Sur le plan militaire, les observateurs sérieux pensent que Moscou est capable de faire face aussi bien à Kiev qu’à l’Otan, ainsi qu’à tout agresseur, dans le cadre d’une confrontation conventionnelle. Washington le sait qui a décidé de porter le conflit sur le plan économique. Le « budget de guerre » de plus de 770 milliards de dollars signé hier par le président américain n’y fera rien. Le premier avantage stratégique russe est que les combats auraient lieu près de la Russie. Mais également, l’armée russe a subi une réorganisation en profondeur. Cette politique s’est traduite par un regroupement souple, sur le plan opérationnel, de formations de combat, conçues pour exploiter la puissance de frappe de l’artillerie, de l’aviation et des missiles tactiques. Quant aux armements russes, offensifs mais surtout défensifs, 70% sont constitués de matériel moderne dont certains n’ont pas d’équivalent dans le monde, pour le moment.

Si la confrontation devenait nucléaire, ce qu’à Dieu ne plaise, il n’y aurait ni vainqueur ni vaincu mais destruction totale.

Donc, ce dont nous avons besoins maintenant pour sauver la paix est que Washington trouve une porte de sortie pour sauver la face. Mais son idéologie et sa propre propagande actuelle, rendent cela très difficile. Ne comptons pas trop sur des responsables européens trop nourris de cette idéologie et qui ne veulent pas se rendre compte de ce qui est en jeu.
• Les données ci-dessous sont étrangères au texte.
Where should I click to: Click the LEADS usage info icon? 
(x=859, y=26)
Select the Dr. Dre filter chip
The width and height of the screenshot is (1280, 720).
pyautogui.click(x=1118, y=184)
De son côté, la Russie semble prête à tout pour éviter d’utiliser la force militaire, mais elle pourrait ne pas avoir d’autre choix. Elle est maintenant sur ses dernières lignes de défense, sa ligne rouge, c’est sa frontière et si elle est franchie, ce sera la guerre.

En l’absence de données réelles, beaucoup de rumeurs ont couru sur la teneur de la dernière discussion téléphoniques entre les deux présidents. Aujourd’hui, beaucoup de journalistes russes écrivent que Vladimir Poutine a expliqué en détail à son homologue ce que signifierait la rupture totale des relations entre les deux pays et ce que cela couterait à l’économie américaine.

Le 31 décembre dernier, le conseiller du Kremlin, Yuri Ushakov précisait, en effet, que lors de sa discussion téléphonique avec Joseph Biden, Vladimir Poutine avait déclaré que de nouvelles sanctions ne mèneraient qu’à la rupture totale des relations entre les deux pays. La menace concerne évidemment aussi l’Union Européenne qui a, jusqu’à présent, suivi docilement les instructions de Washington. Mais, autant les Etats-Unis pourraient supporter économiquement cette rupture, autant cela poserait d’énormes problèmes à l’Union Européenne. Celle-ci importe 30% de son gaz de Russie, mais elle est aussi le premier partenaire commercial de Moscou et la Fédération de Russie est un très gros client de l’Allemagne et d’un certain nombre d’autres pays européens importants. Pour une fois, Bruxelles risque de ne pas suivre les injonctions américaines ce qui constitue un risque politique important pour Washington et donne donc beaucoup plus de poids à l’argument de Vladimir Poutine.

Mais j’espère surtout que le président russe qui semble, pour le moment, être le seul « adulte dans la pièce » a suggéré à Joseph Biden une porte de sortie qui nous évite la guerre à tous.